Nov 1, 1986, 10:52:29 AM11/1/86

to

[]

A few weeks ago I vented my hostilities on MSC's support (or lack
thereof) for extended ASCII characters - specifically for their
decision to make type 'char' default to a signed quantity. I asked
if other compilers defaulted to signed, and what justification existed
for such a policy. I would like to thank those who were kind enough
to respond to my questions, summarize the arguments as I understand
them, and come back for a rebuttal.

1) Microsoft C

MSC does, in fact, claim quite explicitly in the library manual that
'isupper', 'islower', etc. are defined only when 'isascii' is true.
Thus, with regards to my original complaint about 'isupper', the
compiler is not broken, it is simply wrong!

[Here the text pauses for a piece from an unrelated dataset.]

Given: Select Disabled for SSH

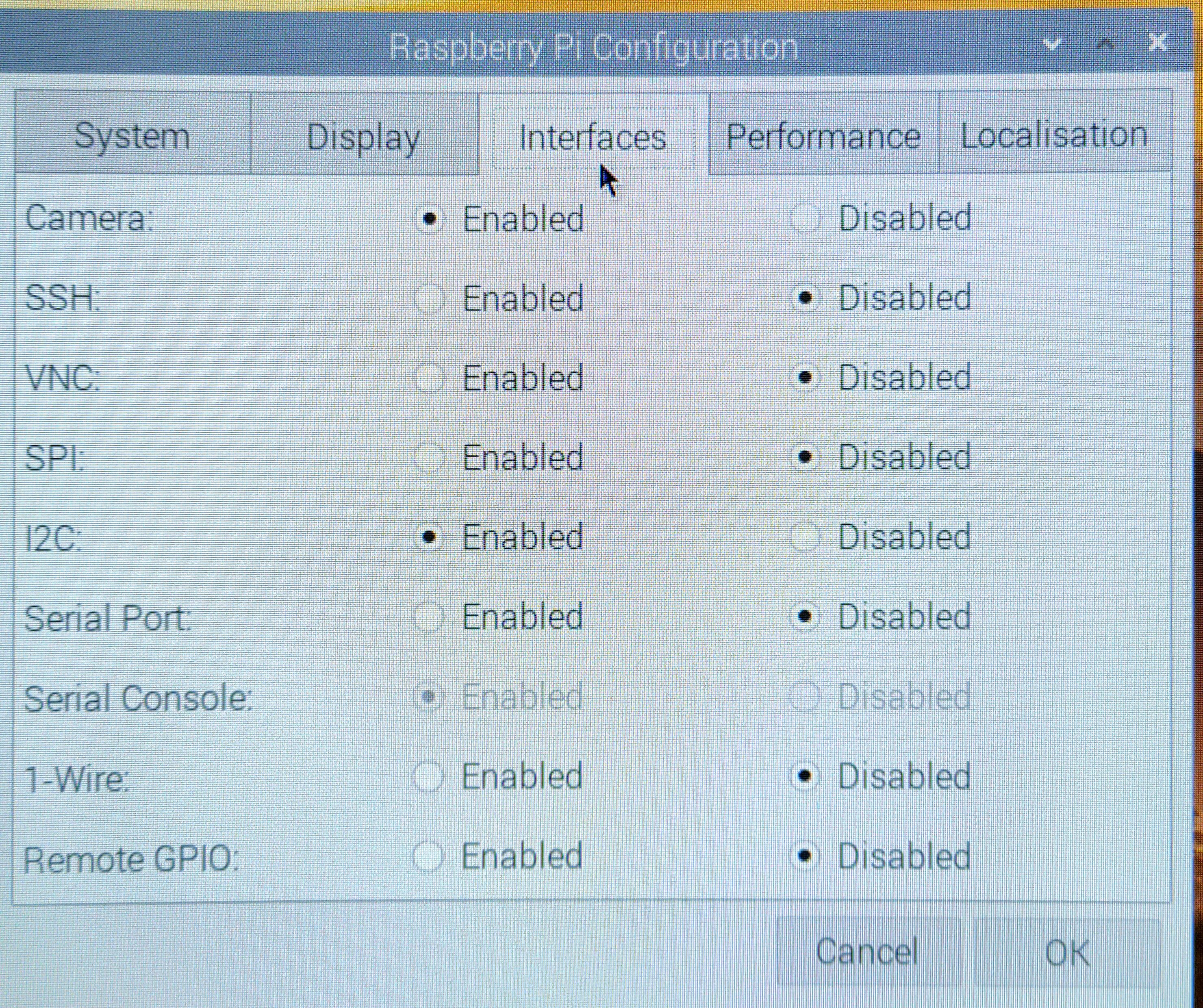Looking at the screenshot, I should click(x=805, y=298).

The MSC "Language Reference" distinguishes two types of character
sets. The "representable" character set includes all symbols which
are meaningful to the host system. The "C" character set, a subset
of the former, includes all characters which have meaning to the compiler.
I assume this distinction allows, e.g. the compiler to process strings
containing non-ASCII characters, or to handle quoted non-ASCII
characters in 'if' or 'case' statements.

It seems to me that any 'isbar' macro *ought* to apply to the full set
of characters which can be represented in the system, not only to those
used by the compiler. For the PCDOS environment this includes characters
with umlauts, acute and grave accents, etc. Thus I argue that Microsoft
has made the wrong decision in failing to support the full character
environment of their target system.

2) Signed char default

It appears that an accident of history - the architecture of the PDP-11 -
brought about the implementation of 'signed' chars. Since then there
appears to be a split between compilers that default to signed chars
and those that default to unsigned.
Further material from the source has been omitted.